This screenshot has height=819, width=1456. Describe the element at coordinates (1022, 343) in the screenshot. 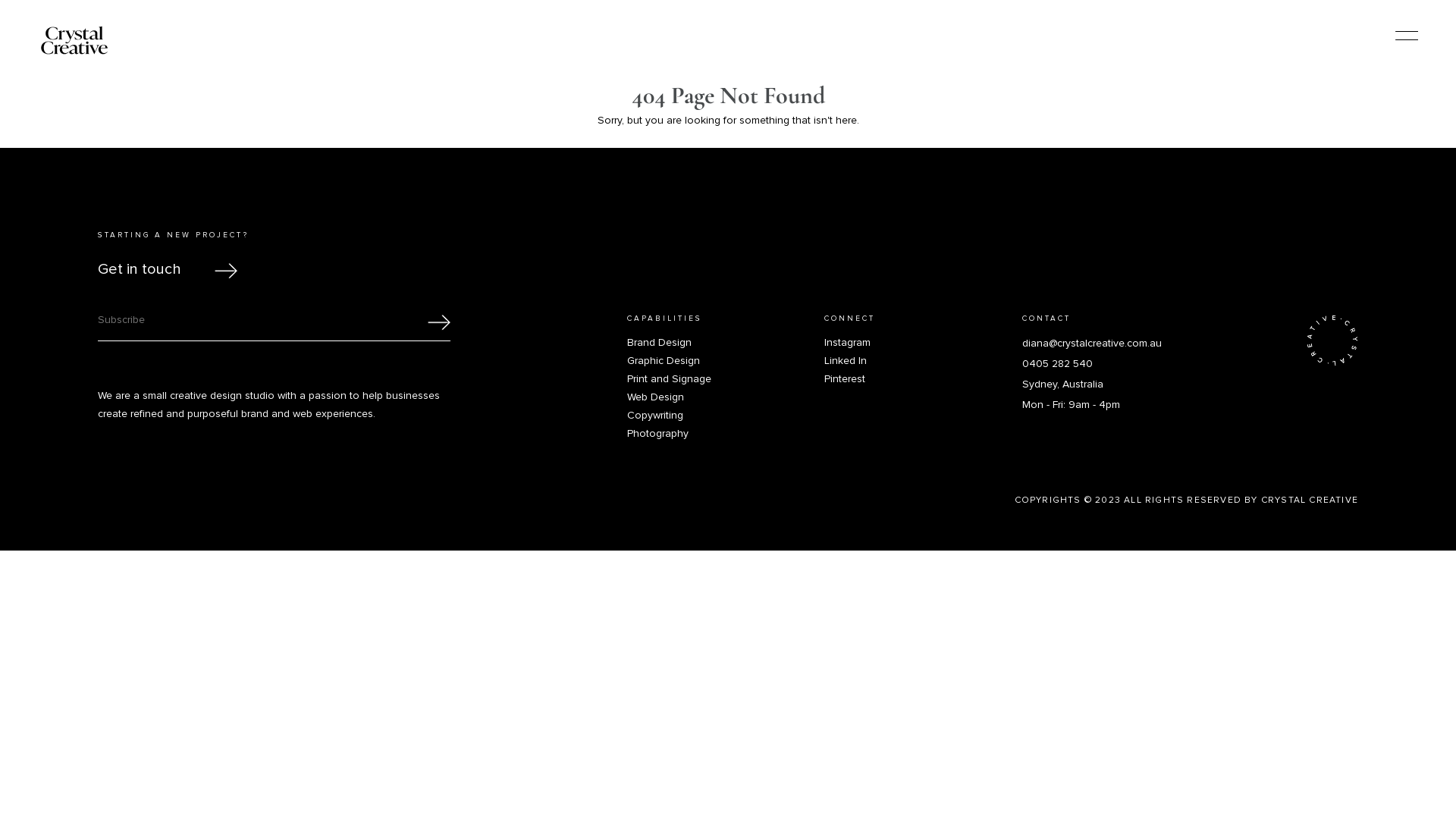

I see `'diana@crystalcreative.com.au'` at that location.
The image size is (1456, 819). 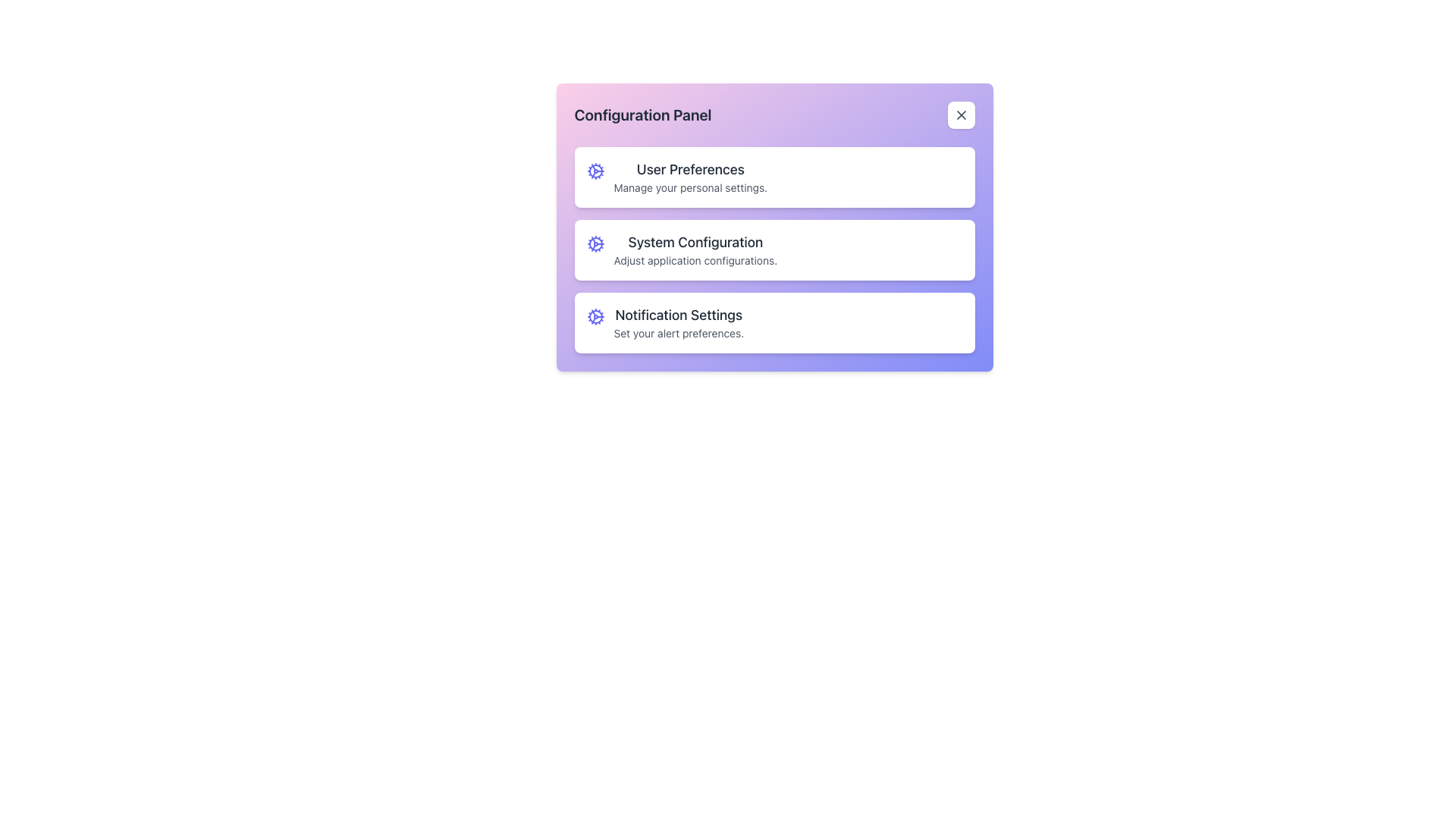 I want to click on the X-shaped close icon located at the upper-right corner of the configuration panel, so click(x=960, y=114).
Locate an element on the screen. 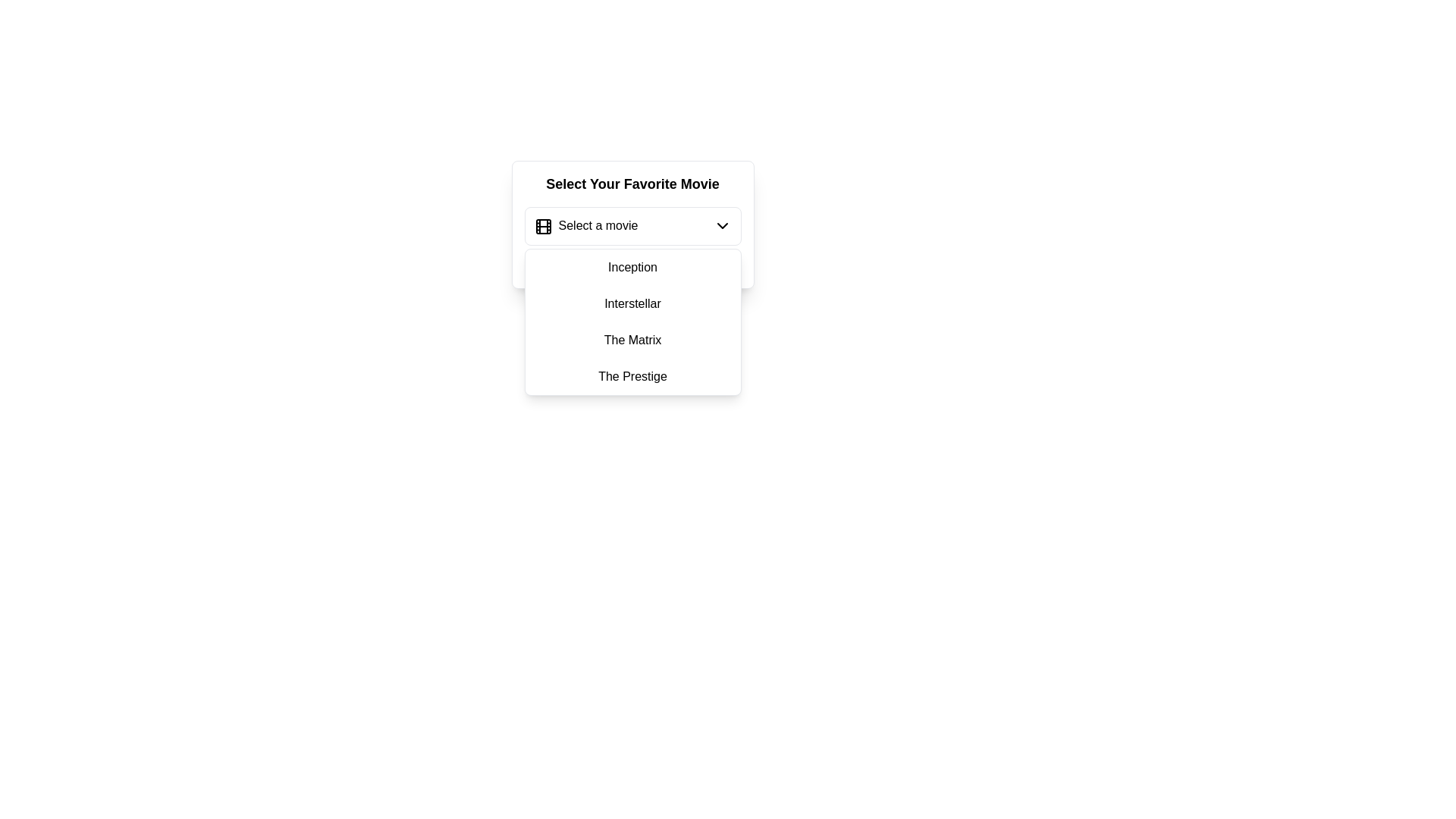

---

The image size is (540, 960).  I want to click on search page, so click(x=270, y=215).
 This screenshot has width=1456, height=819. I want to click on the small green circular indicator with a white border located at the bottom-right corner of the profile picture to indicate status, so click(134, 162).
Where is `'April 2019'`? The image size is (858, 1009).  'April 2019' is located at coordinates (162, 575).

#### [Set exercise]
Copy out the lines from the one containing "The image size is (540, 960)." through the one containing "coordinates (162, 575).", inclusive, exactly as they appear in the items above.

#### [Written response]
The image size is (540, 960).  I want to click on search page, so click(x=270, y=215).
 This screenshot has width=1456, height=819. I want to click on the small green circular indicator with a white border located at the bottom-right corner of the profile picture to indicate status, so click(134, 162).
Where is `'April 2019'`? The image size is (858, 1009).  'April 2019' is located at coordinates (162, 575).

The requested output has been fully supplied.